**Work required:**
Scan the entries below and report only how many lines contain "prompt".

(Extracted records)
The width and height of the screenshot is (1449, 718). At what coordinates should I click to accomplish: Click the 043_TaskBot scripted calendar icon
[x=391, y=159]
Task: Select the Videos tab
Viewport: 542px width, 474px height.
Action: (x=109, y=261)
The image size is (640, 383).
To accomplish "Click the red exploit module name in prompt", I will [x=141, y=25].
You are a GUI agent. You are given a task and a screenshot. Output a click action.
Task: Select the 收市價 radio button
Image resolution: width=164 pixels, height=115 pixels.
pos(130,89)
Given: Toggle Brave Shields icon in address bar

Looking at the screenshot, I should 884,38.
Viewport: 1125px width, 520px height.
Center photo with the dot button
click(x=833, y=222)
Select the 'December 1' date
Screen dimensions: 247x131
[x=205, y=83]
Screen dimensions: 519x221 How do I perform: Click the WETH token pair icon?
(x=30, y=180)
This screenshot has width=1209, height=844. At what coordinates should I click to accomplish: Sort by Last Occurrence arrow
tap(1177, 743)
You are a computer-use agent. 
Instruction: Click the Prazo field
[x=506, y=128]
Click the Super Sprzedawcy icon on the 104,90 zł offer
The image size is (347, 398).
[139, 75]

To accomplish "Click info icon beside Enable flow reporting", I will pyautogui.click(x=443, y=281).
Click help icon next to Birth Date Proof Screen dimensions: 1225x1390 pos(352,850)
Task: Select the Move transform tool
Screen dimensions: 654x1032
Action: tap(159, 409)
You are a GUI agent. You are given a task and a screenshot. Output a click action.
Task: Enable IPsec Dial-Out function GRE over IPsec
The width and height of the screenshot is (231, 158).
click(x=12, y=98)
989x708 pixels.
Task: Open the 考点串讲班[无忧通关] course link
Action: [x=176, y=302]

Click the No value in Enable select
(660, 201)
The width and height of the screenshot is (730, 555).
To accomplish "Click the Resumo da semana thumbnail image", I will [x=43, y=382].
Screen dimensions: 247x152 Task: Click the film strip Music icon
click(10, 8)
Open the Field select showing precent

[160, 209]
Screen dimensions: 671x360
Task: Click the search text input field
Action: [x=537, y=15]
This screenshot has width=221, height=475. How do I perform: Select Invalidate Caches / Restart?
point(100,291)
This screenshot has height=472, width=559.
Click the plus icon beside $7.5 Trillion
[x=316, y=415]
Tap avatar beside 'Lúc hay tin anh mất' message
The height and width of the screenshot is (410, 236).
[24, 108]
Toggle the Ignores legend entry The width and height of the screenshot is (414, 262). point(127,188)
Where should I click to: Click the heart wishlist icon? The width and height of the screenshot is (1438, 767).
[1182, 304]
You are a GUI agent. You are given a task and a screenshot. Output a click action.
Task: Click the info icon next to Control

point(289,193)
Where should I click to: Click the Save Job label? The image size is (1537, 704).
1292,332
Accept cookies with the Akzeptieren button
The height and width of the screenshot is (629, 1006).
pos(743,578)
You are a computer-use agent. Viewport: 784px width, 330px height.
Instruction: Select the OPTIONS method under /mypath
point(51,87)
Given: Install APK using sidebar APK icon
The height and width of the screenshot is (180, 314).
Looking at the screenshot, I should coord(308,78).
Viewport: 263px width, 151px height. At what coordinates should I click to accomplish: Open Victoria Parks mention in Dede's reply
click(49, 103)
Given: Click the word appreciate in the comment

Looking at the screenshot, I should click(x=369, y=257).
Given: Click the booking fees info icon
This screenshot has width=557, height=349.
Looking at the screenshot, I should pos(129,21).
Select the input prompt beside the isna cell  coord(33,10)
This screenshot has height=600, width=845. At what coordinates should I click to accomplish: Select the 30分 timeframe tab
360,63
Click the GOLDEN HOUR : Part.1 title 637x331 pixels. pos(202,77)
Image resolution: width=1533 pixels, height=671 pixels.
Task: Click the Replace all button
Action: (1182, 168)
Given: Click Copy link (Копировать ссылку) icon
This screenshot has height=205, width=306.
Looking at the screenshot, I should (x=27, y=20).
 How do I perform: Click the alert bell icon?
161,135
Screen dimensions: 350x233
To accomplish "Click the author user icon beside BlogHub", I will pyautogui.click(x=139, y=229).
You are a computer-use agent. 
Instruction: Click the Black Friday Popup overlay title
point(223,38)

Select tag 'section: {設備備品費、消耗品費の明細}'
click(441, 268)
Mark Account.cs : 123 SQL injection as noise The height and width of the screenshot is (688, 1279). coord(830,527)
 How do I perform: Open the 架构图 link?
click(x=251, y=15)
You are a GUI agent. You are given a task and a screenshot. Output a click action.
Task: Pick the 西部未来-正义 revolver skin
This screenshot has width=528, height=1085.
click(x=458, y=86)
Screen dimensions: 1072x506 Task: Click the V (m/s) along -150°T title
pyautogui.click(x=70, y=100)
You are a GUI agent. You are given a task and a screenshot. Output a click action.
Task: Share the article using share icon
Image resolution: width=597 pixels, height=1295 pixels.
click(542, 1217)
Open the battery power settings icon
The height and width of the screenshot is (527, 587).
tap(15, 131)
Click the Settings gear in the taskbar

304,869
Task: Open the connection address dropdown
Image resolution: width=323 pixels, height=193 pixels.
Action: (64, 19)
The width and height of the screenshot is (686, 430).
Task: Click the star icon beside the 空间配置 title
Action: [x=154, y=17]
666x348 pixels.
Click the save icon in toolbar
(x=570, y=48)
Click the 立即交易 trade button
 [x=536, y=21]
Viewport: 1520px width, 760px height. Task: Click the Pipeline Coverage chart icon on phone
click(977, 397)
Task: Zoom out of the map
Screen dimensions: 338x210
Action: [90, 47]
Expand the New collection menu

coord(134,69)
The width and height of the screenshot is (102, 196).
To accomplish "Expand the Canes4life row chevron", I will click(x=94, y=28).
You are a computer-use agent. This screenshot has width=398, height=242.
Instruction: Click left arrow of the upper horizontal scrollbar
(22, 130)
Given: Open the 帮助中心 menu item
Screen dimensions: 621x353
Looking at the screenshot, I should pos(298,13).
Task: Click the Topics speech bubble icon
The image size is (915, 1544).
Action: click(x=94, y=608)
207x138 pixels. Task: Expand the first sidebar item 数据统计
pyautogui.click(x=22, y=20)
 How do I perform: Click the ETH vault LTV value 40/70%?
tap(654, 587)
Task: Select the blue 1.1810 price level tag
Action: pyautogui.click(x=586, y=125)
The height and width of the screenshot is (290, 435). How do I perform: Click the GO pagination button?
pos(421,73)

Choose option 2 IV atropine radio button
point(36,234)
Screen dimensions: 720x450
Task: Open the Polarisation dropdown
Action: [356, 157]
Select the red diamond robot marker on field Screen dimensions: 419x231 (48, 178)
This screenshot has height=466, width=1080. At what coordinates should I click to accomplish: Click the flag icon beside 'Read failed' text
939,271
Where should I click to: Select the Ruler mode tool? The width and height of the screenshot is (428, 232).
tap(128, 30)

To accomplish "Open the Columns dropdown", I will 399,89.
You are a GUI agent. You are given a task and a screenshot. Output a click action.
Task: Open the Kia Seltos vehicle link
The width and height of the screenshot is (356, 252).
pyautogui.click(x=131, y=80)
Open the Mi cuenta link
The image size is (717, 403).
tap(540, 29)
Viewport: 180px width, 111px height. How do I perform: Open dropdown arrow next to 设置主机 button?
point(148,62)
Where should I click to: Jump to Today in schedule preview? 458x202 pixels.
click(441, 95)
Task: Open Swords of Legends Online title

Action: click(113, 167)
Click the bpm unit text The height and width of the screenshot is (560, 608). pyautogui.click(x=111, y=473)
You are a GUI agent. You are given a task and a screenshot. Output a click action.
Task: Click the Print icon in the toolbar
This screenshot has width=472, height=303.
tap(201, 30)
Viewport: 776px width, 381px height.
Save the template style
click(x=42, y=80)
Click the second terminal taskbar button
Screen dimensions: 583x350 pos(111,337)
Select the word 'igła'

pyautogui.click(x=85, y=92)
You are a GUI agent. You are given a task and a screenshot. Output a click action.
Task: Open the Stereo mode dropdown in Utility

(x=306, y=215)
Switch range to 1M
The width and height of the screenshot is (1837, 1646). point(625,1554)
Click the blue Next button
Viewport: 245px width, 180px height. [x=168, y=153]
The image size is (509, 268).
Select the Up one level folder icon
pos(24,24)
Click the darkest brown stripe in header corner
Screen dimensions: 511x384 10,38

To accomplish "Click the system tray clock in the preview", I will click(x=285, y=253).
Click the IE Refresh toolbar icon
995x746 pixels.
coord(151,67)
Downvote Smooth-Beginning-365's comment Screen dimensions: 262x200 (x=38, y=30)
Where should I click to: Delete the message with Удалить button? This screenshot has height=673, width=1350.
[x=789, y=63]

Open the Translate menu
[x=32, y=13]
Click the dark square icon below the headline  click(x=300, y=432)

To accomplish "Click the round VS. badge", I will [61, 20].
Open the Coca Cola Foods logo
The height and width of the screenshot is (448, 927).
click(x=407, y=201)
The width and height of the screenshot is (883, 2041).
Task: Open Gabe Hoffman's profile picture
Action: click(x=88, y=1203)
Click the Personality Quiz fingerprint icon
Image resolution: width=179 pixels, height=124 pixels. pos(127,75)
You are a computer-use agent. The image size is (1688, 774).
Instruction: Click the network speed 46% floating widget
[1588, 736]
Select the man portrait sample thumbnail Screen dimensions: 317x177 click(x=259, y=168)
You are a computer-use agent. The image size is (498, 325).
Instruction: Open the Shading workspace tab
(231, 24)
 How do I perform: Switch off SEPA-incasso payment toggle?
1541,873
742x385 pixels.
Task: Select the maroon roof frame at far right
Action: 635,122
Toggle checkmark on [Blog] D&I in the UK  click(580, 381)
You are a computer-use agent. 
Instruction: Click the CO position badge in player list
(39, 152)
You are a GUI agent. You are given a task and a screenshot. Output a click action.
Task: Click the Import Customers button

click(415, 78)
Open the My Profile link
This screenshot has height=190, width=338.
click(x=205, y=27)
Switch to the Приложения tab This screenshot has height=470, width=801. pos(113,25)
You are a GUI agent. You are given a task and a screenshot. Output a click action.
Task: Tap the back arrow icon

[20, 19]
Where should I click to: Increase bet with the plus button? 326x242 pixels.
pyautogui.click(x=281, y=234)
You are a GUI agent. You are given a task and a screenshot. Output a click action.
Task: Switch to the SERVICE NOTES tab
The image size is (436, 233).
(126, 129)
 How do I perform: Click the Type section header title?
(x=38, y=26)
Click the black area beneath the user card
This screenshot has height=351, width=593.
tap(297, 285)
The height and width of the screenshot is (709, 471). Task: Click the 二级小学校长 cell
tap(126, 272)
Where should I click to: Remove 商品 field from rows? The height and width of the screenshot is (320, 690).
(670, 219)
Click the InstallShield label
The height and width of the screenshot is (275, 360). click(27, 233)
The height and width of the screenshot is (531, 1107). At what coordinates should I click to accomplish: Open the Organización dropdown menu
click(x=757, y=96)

**Solution:**
2